**Exercise details:** Produce the lines from the one containing "Task: Open calendar" through the end of the material exactly as they appear, both ends included, and leave the pictures out.

**Data listing:**

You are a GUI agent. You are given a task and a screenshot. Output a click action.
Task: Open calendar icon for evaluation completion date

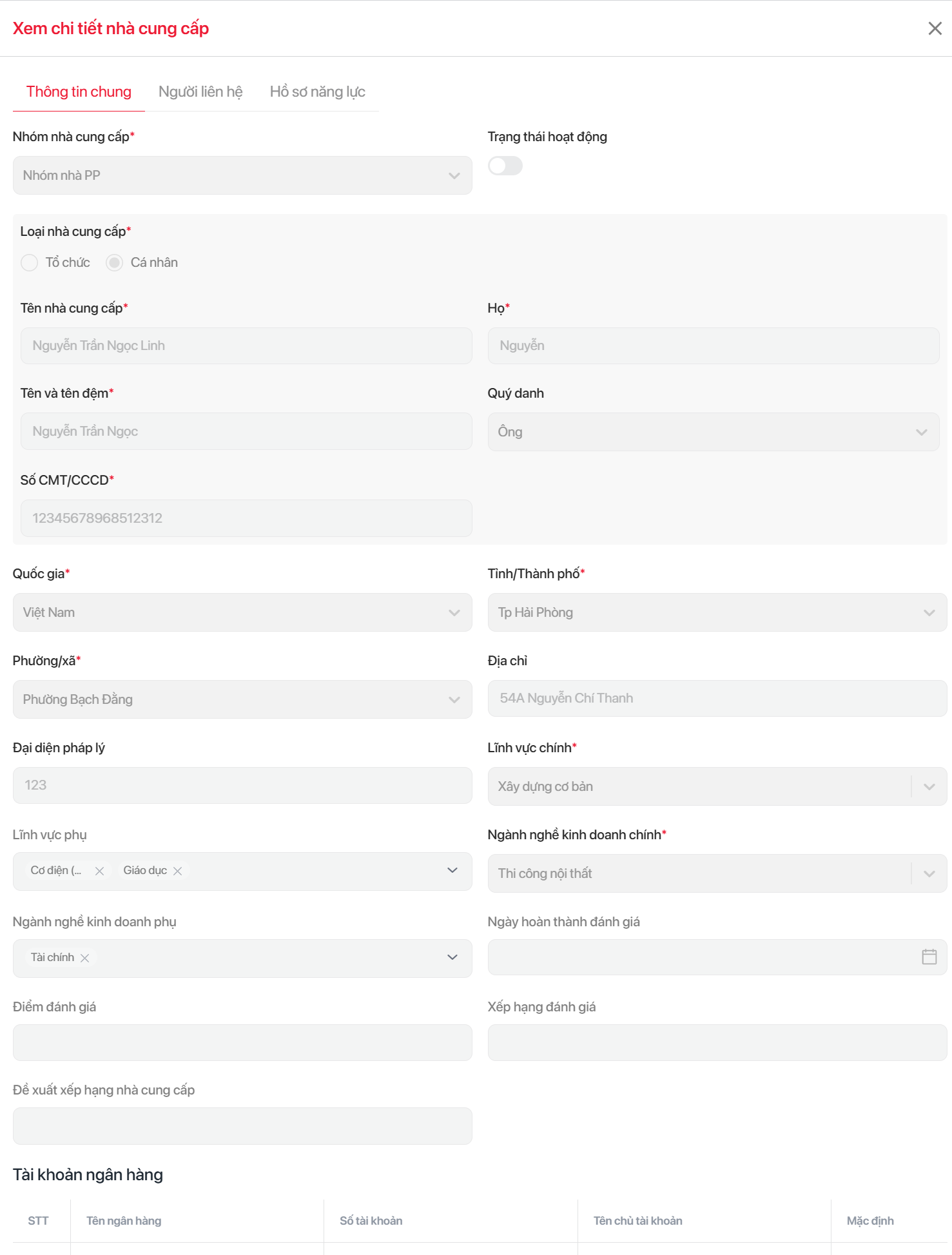click(929, 957)
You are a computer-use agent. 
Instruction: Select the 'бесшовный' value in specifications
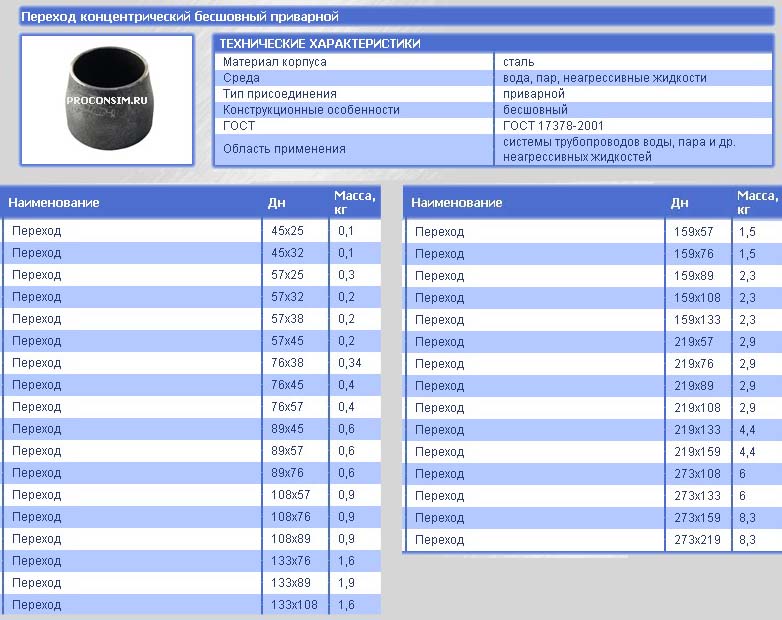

**Finished exercise:**
Task: Open calendar icon for evaluation completion date

click(929, 957)
You are a computer-use agent. 
Instruction: Select the 'бесшовный' value in specifications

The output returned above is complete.